### Exercise aim:
Return each line below holding the string "checkbox".

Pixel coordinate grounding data
BEGIN

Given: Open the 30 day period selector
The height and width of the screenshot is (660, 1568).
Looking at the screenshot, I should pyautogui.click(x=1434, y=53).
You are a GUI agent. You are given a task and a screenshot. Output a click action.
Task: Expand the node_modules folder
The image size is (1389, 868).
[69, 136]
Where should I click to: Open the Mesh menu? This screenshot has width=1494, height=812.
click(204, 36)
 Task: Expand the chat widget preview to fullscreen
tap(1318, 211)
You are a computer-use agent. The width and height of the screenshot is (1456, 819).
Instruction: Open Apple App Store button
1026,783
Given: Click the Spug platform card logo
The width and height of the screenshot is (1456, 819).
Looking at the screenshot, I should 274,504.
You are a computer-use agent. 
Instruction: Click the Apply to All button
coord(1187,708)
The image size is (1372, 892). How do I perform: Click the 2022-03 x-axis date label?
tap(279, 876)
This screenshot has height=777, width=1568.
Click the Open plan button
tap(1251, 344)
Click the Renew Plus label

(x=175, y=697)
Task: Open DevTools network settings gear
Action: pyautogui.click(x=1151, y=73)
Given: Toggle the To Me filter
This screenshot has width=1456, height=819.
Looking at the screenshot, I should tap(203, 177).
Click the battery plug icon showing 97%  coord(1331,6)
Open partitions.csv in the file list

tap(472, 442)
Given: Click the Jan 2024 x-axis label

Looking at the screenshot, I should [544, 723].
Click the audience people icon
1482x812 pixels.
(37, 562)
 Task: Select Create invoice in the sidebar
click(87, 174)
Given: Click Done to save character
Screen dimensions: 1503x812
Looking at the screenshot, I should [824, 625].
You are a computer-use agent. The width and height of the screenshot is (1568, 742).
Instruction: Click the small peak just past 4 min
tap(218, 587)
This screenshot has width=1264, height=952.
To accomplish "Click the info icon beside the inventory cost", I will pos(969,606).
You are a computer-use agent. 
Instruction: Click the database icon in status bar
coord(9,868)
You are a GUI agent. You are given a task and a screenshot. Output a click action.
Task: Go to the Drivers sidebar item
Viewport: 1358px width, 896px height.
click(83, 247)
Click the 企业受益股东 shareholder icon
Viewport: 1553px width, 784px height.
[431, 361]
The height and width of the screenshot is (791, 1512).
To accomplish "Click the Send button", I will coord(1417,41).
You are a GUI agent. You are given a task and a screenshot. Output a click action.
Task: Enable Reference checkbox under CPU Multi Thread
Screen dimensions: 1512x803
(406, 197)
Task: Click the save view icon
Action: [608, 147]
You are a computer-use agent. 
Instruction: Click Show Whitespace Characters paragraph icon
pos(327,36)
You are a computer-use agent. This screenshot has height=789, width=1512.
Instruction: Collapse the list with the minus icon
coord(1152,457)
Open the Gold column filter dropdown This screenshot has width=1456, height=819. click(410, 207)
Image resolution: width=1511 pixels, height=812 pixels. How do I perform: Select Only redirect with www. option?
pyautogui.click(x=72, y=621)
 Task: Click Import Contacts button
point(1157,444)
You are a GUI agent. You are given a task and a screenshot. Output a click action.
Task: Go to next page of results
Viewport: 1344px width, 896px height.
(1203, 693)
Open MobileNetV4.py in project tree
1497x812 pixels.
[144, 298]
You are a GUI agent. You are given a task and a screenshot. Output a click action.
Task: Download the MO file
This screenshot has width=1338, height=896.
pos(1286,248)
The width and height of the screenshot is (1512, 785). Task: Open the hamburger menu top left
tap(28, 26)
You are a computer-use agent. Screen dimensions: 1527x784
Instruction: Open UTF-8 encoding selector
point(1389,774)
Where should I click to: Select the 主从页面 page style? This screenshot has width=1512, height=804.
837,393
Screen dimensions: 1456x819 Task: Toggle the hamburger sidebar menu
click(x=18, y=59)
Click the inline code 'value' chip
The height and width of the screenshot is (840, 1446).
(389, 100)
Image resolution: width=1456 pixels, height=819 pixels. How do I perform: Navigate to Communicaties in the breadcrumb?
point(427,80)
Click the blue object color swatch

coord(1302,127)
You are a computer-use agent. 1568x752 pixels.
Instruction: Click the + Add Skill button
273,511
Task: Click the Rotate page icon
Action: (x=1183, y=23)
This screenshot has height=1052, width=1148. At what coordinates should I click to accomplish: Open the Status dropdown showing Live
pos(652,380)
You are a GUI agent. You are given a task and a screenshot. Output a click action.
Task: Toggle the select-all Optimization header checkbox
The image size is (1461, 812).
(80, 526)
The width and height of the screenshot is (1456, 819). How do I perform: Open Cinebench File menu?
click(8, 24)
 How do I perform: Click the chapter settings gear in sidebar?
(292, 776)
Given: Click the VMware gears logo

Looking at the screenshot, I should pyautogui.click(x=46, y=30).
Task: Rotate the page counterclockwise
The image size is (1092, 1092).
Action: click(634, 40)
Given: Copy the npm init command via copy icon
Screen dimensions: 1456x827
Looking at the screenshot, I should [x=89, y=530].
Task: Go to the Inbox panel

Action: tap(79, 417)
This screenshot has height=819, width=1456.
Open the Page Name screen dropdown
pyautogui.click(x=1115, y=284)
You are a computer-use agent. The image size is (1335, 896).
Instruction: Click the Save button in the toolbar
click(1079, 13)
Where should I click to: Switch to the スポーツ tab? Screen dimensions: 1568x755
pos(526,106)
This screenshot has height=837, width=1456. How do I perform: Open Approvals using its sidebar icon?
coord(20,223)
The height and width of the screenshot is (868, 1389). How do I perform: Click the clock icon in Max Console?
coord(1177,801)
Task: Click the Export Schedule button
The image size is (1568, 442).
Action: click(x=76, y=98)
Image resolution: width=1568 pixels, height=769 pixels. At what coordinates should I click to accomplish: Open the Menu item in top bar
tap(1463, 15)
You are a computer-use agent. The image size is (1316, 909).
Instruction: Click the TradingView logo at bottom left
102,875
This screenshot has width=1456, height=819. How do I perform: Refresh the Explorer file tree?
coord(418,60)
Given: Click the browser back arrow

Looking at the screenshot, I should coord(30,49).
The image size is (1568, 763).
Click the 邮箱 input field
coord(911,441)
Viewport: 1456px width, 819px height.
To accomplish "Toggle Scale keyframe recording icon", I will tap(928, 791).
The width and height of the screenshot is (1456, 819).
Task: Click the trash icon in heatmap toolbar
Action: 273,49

END

### Exercise result:
Task: Enable Reference checkbox under CPU Multi Thread
Task: Toggle the select-all Optimization header checkbox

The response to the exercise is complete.